I first began taking photo booth pictures in 1993 at the urging of a fellow student and good friend. At the time, I was enrolled as an MFA student at the Intermedia program of the University of Iowa headed by the German artist Hans Breder. Using performance art as a therapeutic tool, I chose the photo booth to record my creative process.
I value using the photo booth because of its history, the sense of nostalgia inherent in the finished product, and the wonderful tension I experience from simultaneously being in a very private, yet obviously public space. This dichotomy is perfect for the themes I choose to explore in my work; the privacy of the booth allows me to investigate what I truly feel and think, while the public openness exposes the personal anxiety of how I appear to others – how I view myself as opposed to how others perceive me. I have worked with the photo booth now for more than twenty-five years and can categorize my work into three themes.
A series I call “Latina Drag” deals with issues of sexuality. This work arose from the tensions I often feel as a young woman negotiating my own sense of sexuality. Latina culture worships a very specialized sense of femininity, where being sexy is something to be proud of and a major source of self-power. This sexiness, however, must never lead to improper sexual behavior. Although the Feminist Movement has made tremendous efforts to empower, validate, and humanize the lives of women, I believe women are still very much affected by the mere existence of a double standard that we are subjected to in our sexuality. We live in a culture in which female sexuality is divided, corrupted, and consumed in terms of the opposing roles of the virgin and the whore.

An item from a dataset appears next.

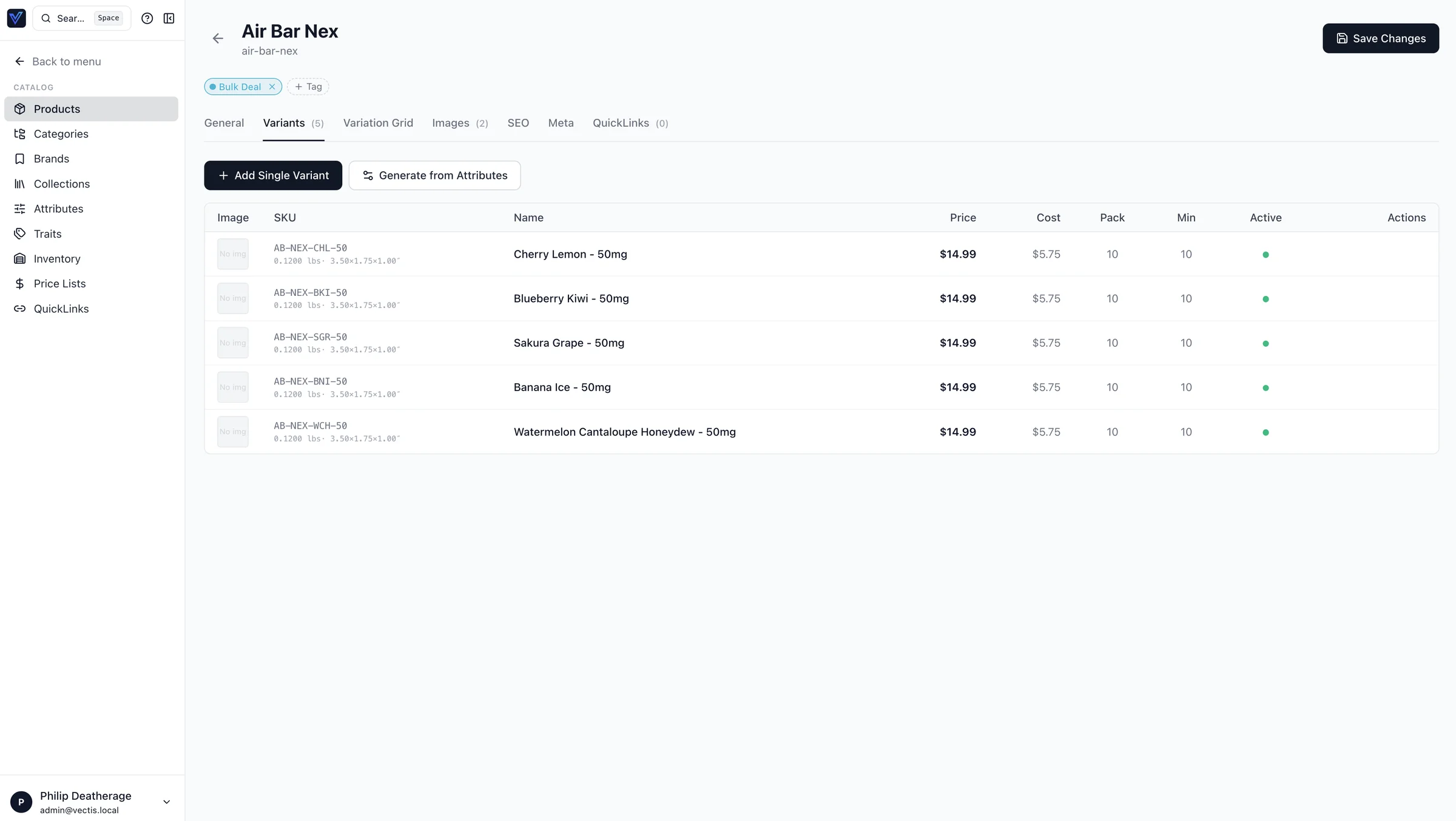1456x821 pixels.
Task: Switch to the Variation Grid tab
Action: 377,122
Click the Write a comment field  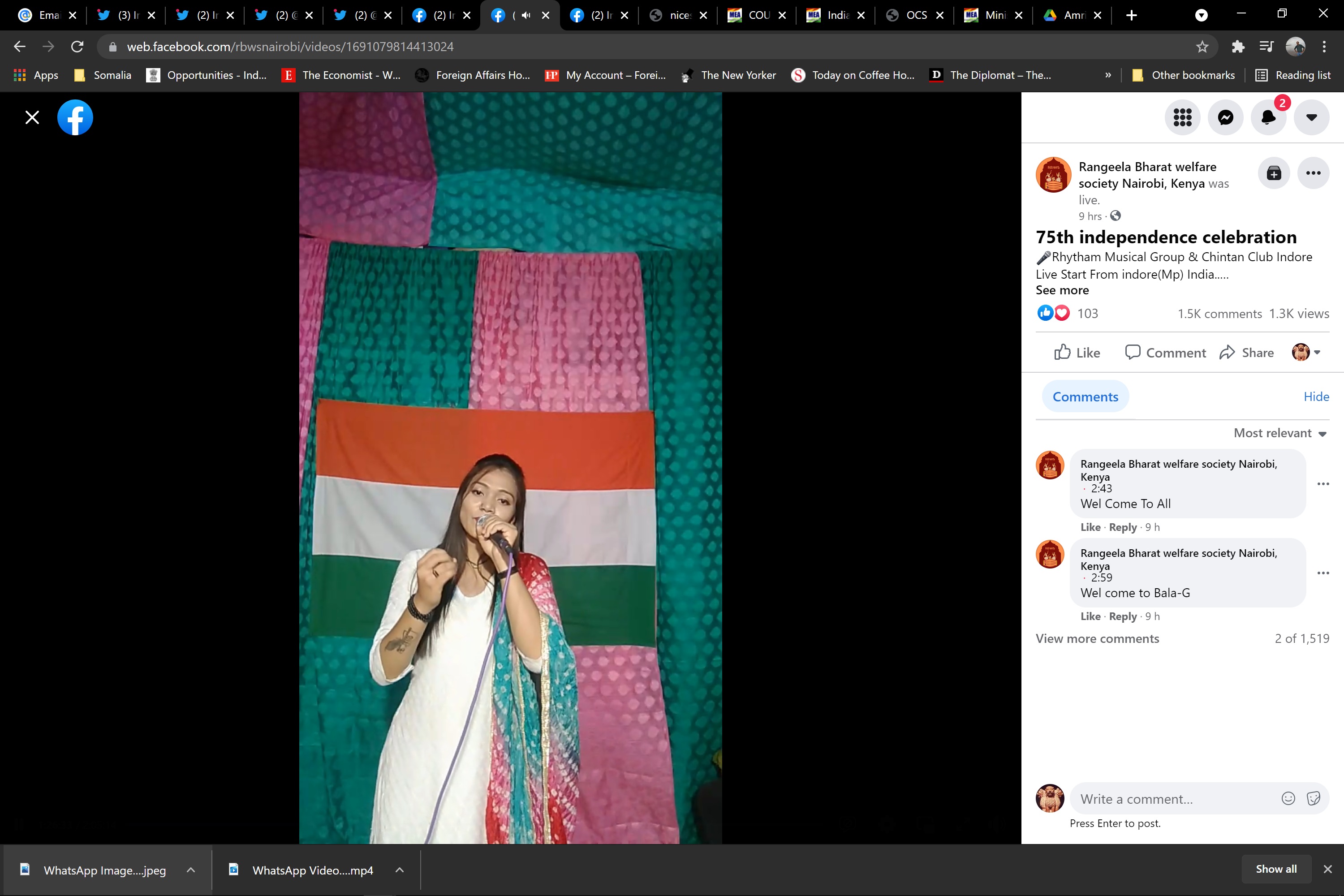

Shot simultaneously is a second series I call “Mugshots”. This series not only deals with issues of sexuality but also touches upon themes of ethnicity and identity. As a woman of color going to school in a predominately white environment, I experienced a deep sense of isolation. I was often painfully aware of how I was being singled out and consumed visually in my Iowa setting.
The rest of the photo booth strips were created using what the British artist, Jo Spence, terms “phototherapy”, which she defines in her autobiography Putting Myself in the Picture (1986) as “quite literally using photography to heal ourselves.” I have organized these strips by themes in a manner similar to the Babbette Hines book Photobooth in which vintage photo booth strips are divided in batches labeled according to intent. My strips, as they currently exist, are not yet a finished product; I envision them as large-scale c-prints.
Somewhat related to the photo booth strips, yet conceptually independent in their intent and process, is another body of work I call “Icons.” This work arose from a period of personal crisis and deep depression that lasted nearly three years. The images of me were initially made using the photo booth and Polaroid, which were then used as a template for healing the inherent expressions of anger, longing, loneliness, and passion.
My mentality in creating these images is one where if the exterior world could not accept or recognize the complexities which I know to exist within me, then I can attempt to release the inward sorrow by doing the only thing I can do as a artist – I must create space for myself in which I can once again be a whole person. It is paramount that this space be a sacred realm, as I believe myself to be deeply spiritual. Many of these images are influenced by my Catholic upbringing. As an adult, however, I have rejected much of the Catholic dogma, thus numerous images also contain symbols outside that tradition.
I have long been a prolific writer and photographer and am overjoyed to have found a new sense of maturity in my life, which, I believe, will take the work I have thus far created to a different level. I am currently working on another series I intend to call “Cindy Sherman Goes Ethnic”, a series of photo booth strips inspired by Babbette Hines’s vintage collection, and a series that explores the effect that cultural icons, such as movie stars and rock stars, have on our lives and influence on our sense of identity.